I brought light to the Dominican Republic for the American sugar interests in 1916.

I helped make Honduras right for the American fruit companies in 1903.

In China in 1927 I helped see to it that Standard Oil went on its way unmolested. Looking back on it, I might have given Al Capone a few hints. The best he could do was to operate his racket in three districts. I operated on three continents.”

― Smedley D. Butler, War is a Racket: The Antiwar Classic by America's Most Decorated Soldier

zomgitsjesus

(40 posts)
14. True story...
Wed Nov 18, 2015, 09:23 AM
Nov 2015

When I was in the Navy I flew in P3C as an ASW Operator.
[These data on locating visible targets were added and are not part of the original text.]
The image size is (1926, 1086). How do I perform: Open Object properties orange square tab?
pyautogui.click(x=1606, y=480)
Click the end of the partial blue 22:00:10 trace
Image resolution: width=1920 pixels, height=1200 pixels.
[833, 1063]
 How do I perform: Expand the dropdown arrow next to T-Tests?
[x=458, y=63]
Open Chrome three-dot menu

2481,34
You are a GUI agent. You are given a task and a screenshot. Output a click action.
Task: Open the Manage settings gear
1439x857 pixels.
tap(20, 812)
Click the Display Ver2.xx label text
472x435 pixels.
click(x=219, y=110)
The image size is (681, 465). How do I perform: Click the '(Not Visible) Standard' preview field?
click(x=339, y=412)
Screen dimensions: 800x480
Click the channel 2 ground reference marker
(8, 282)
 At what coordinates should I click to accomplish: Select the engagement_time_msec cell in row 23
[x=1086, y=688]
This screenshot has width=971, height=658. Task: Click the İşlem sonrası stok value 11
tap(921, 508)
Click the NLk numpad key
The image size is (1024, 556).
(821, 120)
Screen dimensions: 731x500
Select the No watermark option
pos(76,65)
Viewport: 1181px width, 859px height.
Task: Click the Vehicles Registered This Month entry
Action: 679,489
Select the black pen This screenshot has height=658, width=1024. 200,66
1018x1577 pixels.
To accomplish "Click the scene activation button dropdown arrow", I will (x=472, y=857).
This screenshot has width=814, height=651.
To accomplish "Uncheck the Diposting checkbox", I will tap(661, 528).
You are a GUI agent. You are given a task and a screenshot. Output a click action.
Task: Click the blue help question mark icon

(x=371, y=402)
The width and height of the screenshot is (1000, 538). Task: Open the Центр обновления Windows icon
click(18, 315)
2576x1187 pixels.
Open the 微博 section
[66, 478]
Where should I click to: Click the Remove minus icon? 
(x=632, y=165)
When in the states we would train/drill constantly and one of the drills you had to go through every so often was emergency fuel jettison. Well at the end of the fiscal year, the military in all it's efficiency has to use up every last dollar for training, fuel, supplies so that the next year they would be allocated enough. This of course lays the way for massive waste. So one of our things at the end of the fiscal year was each crew would fly loaded with fuel, go offshore (Maine) and begin dumping fuel. This helped to use up our remaining allocation for fuel but it also contaminated the ocean/air and wasted hundreds of thousands of pounds of fuel.

So not only do we have the largest defense budget ever, we get nothing for much of it.